From: Greg Smith <greg(at)2ndquadrant(dot)com>
To: Tobias Brox <tobixen(at)gmail(dot)com>
Cc: pgsql-performance(at)postgresql(dot)org
Subject: Re: Memory usage - indexes
Date: 2010-09-24 22:00:41
Message-ID: 4C9D1F89.6070006@2ndquadrant.com
Views: Raw Message | Whole Thread | Download mbox | Resend email
Thread:
Lists: pgsql-performance

Tobias Brox wrote:
>> I have easily measurable improvements on client systems increasing
>> shared_buffers into the 4GB - 8GB range. Popular indexes move into there,
>> stay there, and only get written out at checkpoint time rather than all the
>> time.
>>
>
> Ours is at 12 GB, out of 70 GB total RAM.
>

Get a snapshot of what's in there using pg_buffercache. And then reduce
that to at or under 8GB. Everyone I've seen test in this area says that
performance starts to drop badly with shared_buffers greater than
somewhere between 8GB and 10GB, so 12GB is well into the area where it's
degraded already.

> Huh ... does it mean Windows have better OS cache handling than Linux?
> To me it sounds insane to run a database under a buggy GUI ... but I
> suppose I should keep that to myself :-)
>

No, windows has slow shared memory issues when used the way PostgreSQL
does, so you push at the OS cache instead as the next best thing.

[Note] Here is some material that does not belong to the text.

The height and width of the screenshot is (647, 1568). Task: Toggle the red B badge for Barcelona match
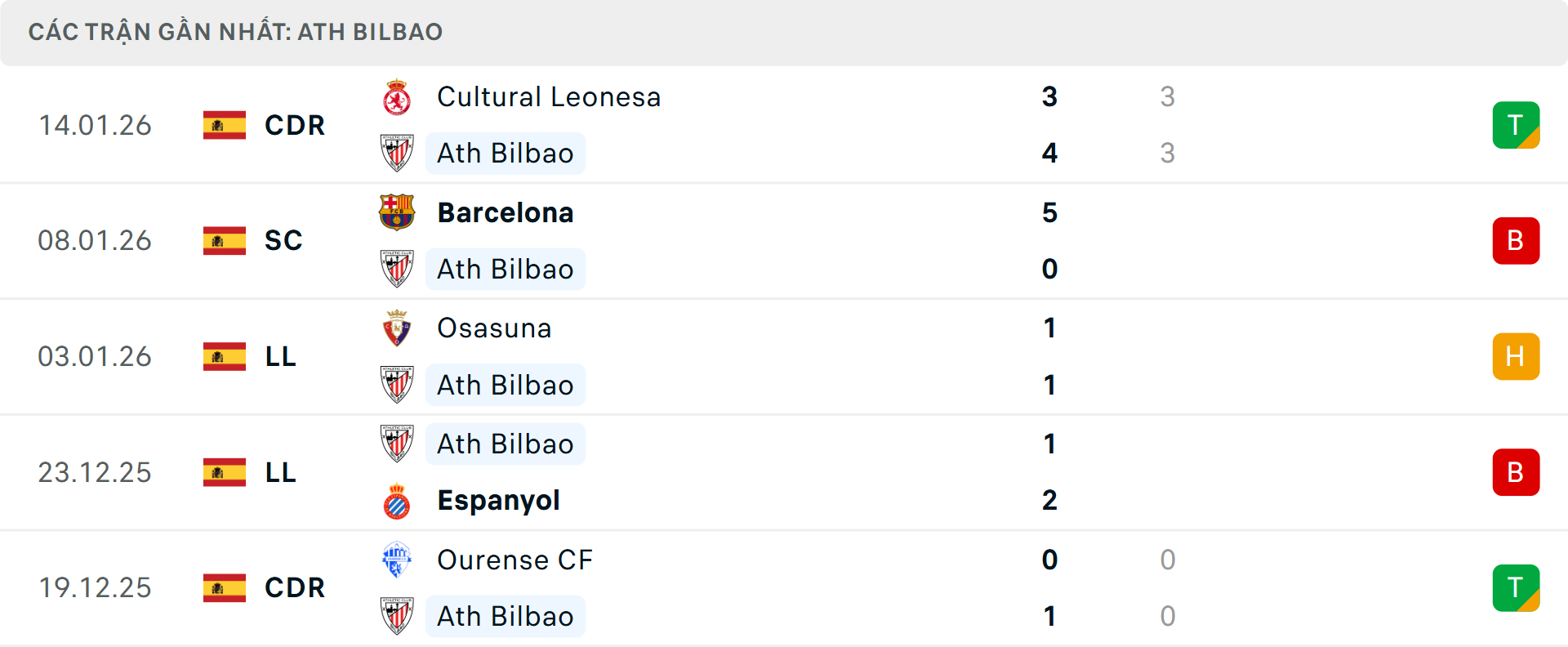(x=1516, y=240)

> Linear relationship between the time it takes to do index lookups vs
> the fatness of the index? That's not what I guessed in the first
> place ... but I suppose you're right.
>

If you're scanning 10% of a 10GB index, you can bet that's going to take
longer to do than scanning 10% of a 5GB index. So unless the bigger
index is significantly adding to how selective the query is--so that you
are, say, only scanning 2% of the 10GB index because indexing on two
rows allowed you to remove many candidate rows--you might as well use a
slimmer one instead.

Overindexed tables containing more columns than are actually selective
is a very popular source of PostgreSQL slowdowns. It's easy to say "oh,
I look this data up using columns a,b,c, so lets put an index on
a,b,c". But if an index on a alone is 1% selective, that's probably
wrong; just index it instead, so that you have one lean, easy to
maintain index there that's more likely to be in RAM at all times. Let
the CPU chew on filtering out which of those 1% matches also match the
(b,c) criteria instead.

Obviously rough guidance here--you need to simulate to know for sure.
Every drop an index in a transaction block just to see how a query plan
changes if it's not there anymore, then rollback so it never really went
away? Great fun for this sort of experiment, try it sometime.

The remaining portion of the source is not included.